Evidence for a Superoxide Permeability Pathway in Endosomal Membranes

Abstract

ABSTRACT The compartmentalized production of superoxide (·O 2 − ) by endosomal NADPH oxidase is important in the redox-dependent activation of NF-κB following interleukin 1β (IL-1β) stimulation. It remains unclear how ·O 2 − produced within endosomes facilitates redox-dependent signaling events in the cytoplasm. We evaluated ·O 2 − movement out of IL-1β-stimulated endosomes and whether SOD1 at the endosomal surface mediates redox-signaling events required for NF-κB activation. The relative outward permeability of NADPH-dependent ·O 2 − from fractionated endosomes was assessed using membrane-permeable (luminol and lucigenin) and -impermeable (isoluminol) luminescent probes for ·O 2 − . In these studies, ∼60% of ·O 2 − efflux out of endosomes was inhibited by treatment with either of two anion channel blockers, 4′-diisothiocyano-2,2′-disulfonic acid stilbene (DIDS) or niflumic acid (NFA).

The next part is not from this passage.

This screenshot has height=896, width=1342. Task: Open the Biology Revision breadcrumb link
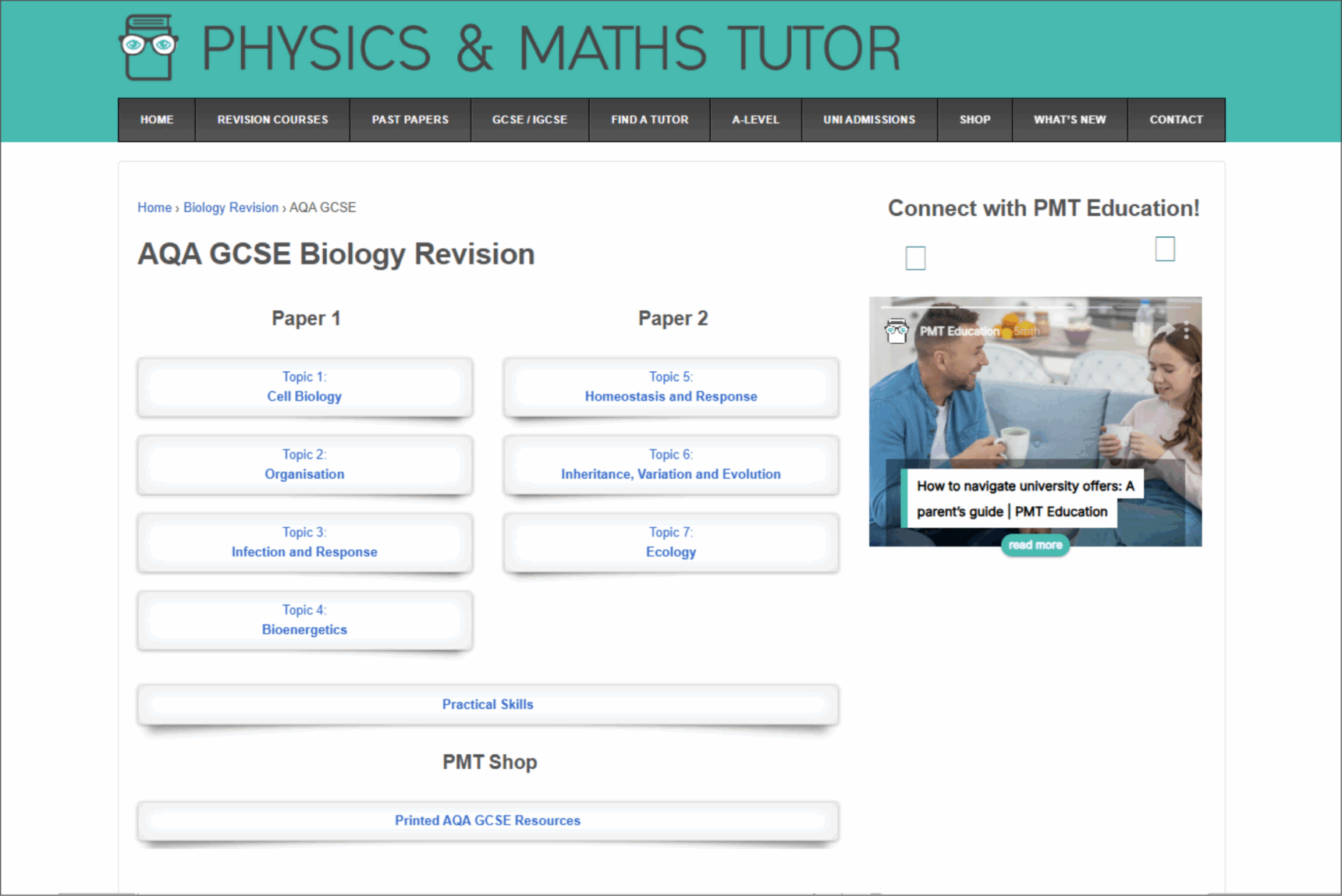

Furthermore, radioisotopic electrodiffusion flux assays on endomembrane proteoliposomes suggested that ·O 2 − and Cl − are transported through the same DIDS-sensitive channel(s). Rab5-based immunoaffinity isolation of IL-1β-stimulated early endosomes demonstrated SOD1 recruitment to endosomes harboring the IL-1 receptor. Finally, SOD1-deficient cells were found to be defective in their ability to activate NF-κB following IL-1β stimulation. Together, these results suggest that ·O 2 − exits endosomes through a DIDS-sensitive chloride channel(s) and that SOD1-mediated dismutation of ·O 2 − at the endosomal surface may produce the localized H 2 O 2 required for redox-activation of NF-κB.